:: DATA SUPPLIED

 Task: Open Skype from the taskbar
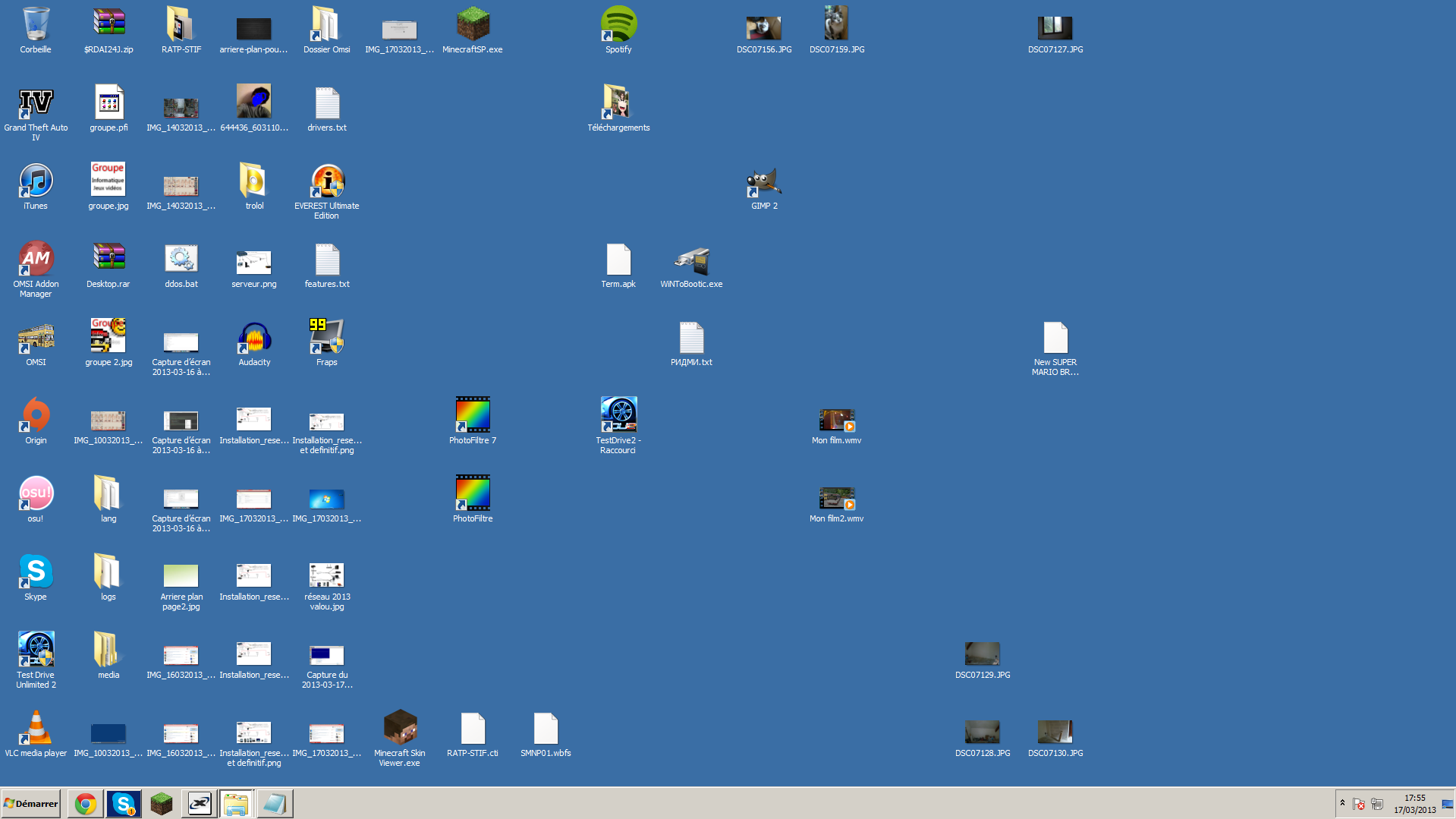coord(123,804)
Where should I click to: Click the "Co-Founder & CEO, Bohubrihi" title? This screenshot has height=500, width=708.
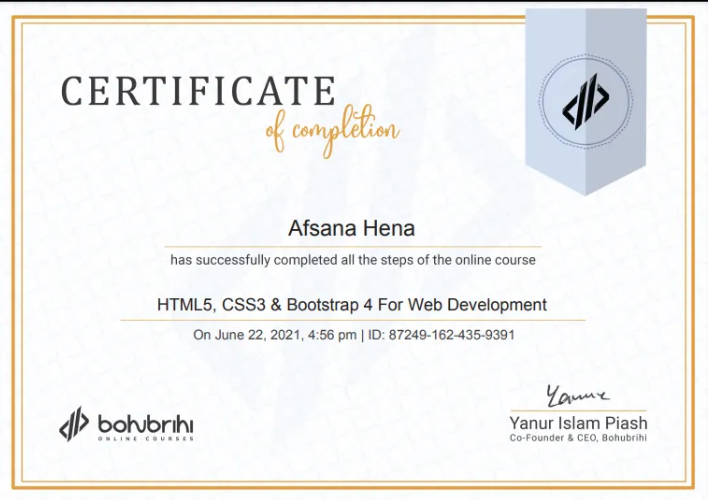[x=578, y=439]

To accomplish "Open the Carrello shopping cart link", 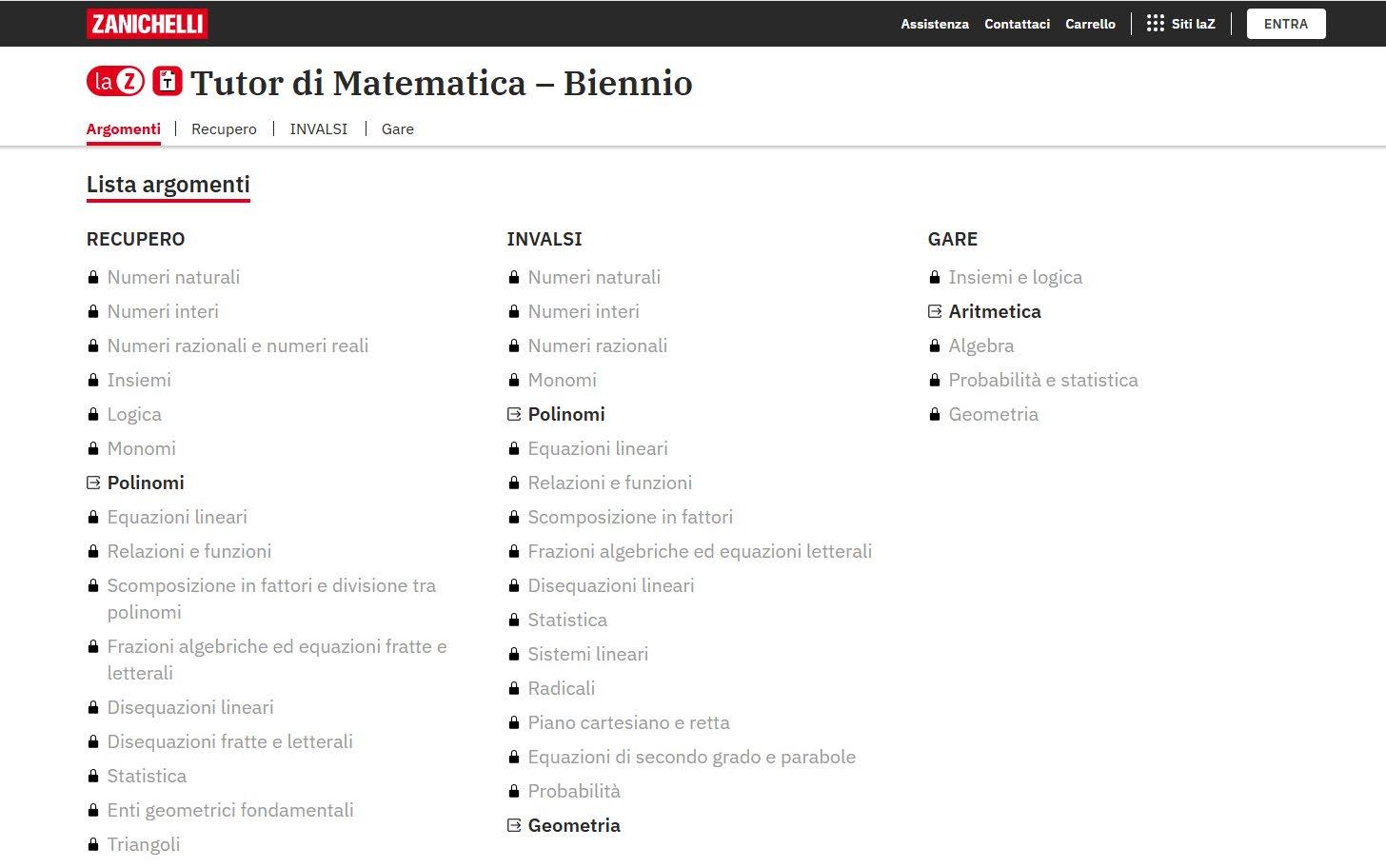I will click(1090, 24).

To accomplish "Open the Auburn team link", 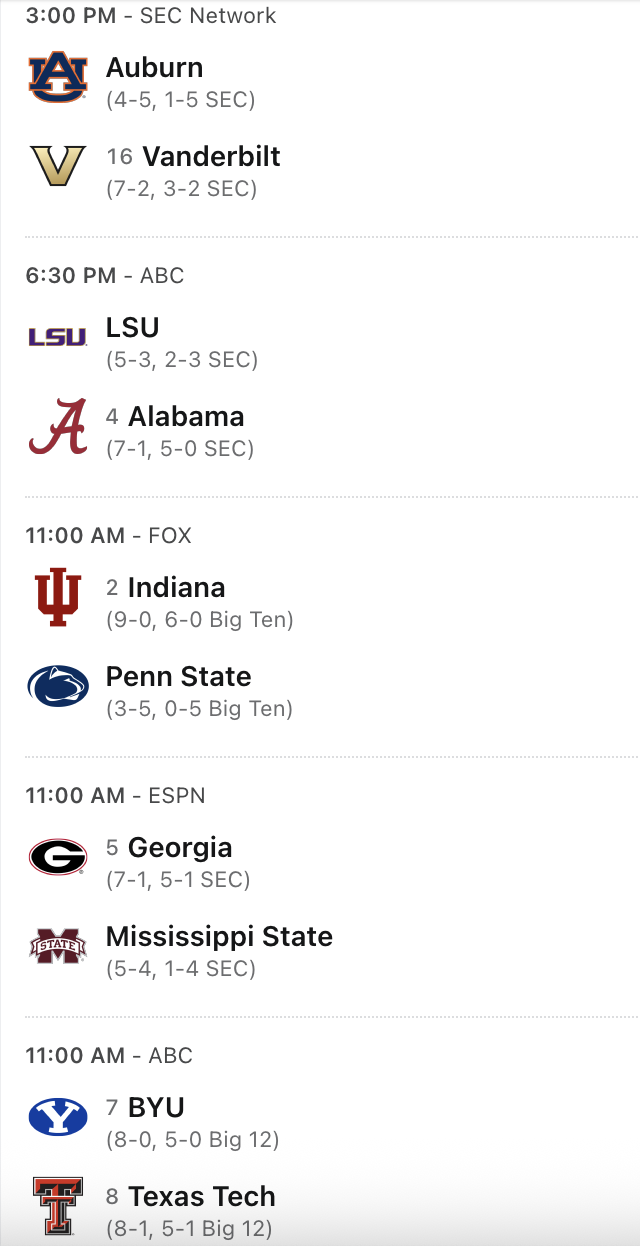I will (154, 68).
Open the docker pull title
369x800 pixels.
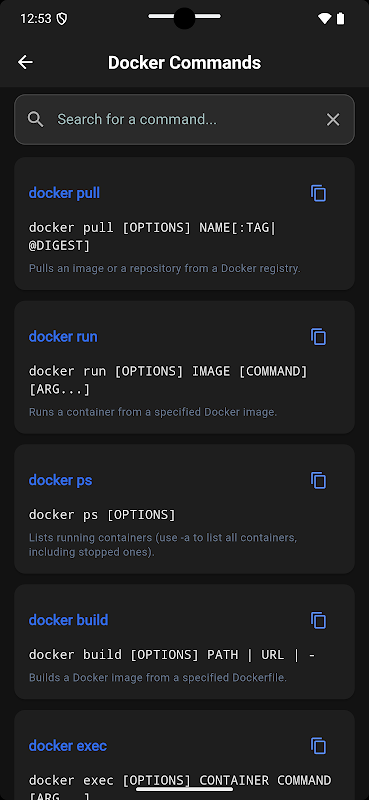pyautogui.click(x=64, y=193)
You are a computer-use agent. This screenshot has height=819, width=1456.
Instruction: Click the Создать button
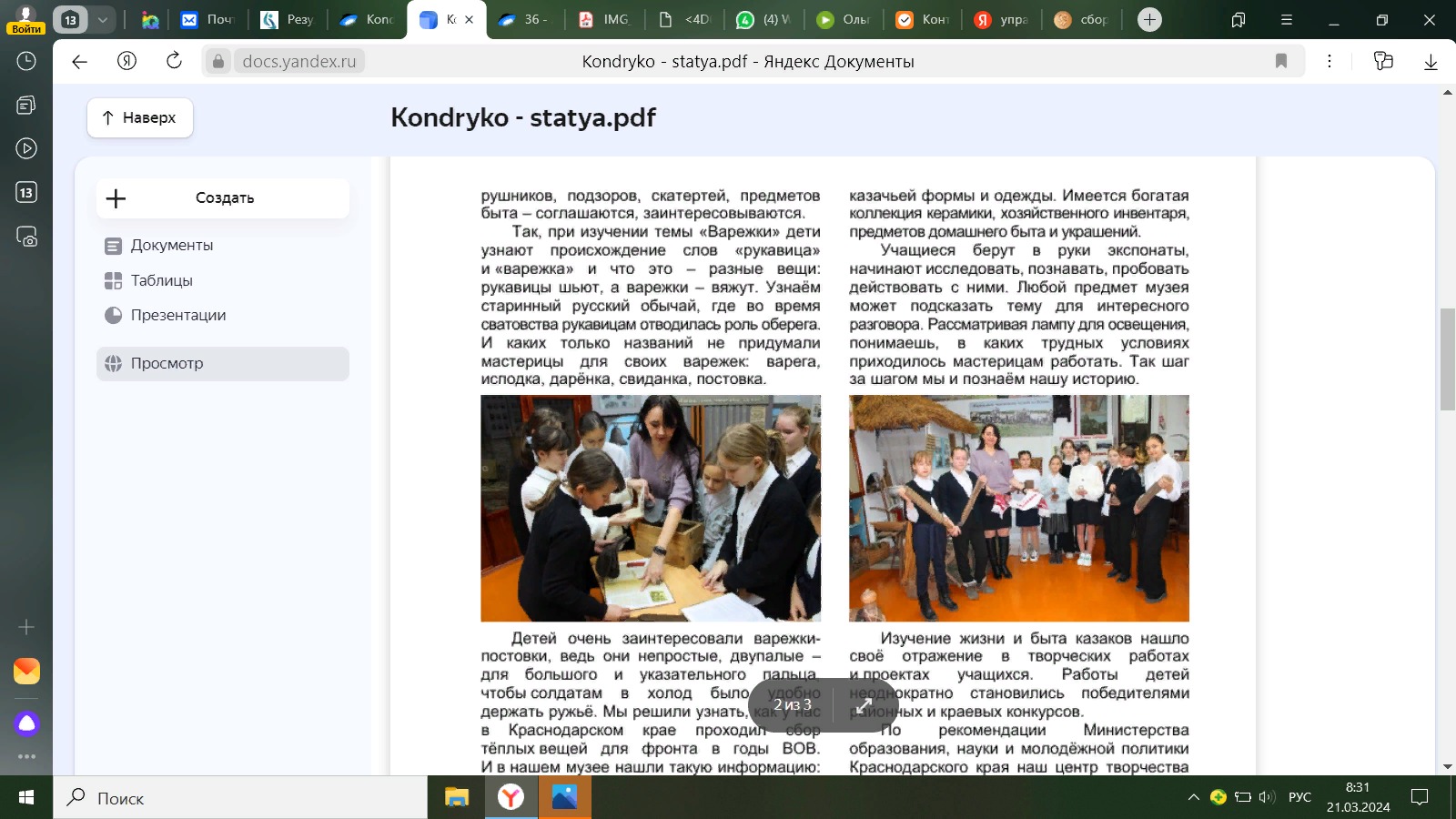(x=223, y=197)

::::

▸ **REQUIREMENT**
Output verbatim the lines beginning at the line with "369x800 pixels." and ending at the last line of the material above, inclusive. Do not carry over any pictures.

▸ **RESPONSE**
369x800 pixels.
pyautogui.click(x=64, y=193)
You are a computer-use agent. This screenshot has height=819, width=1456.
Instruction: Click the Создать button
(x=223, y=197)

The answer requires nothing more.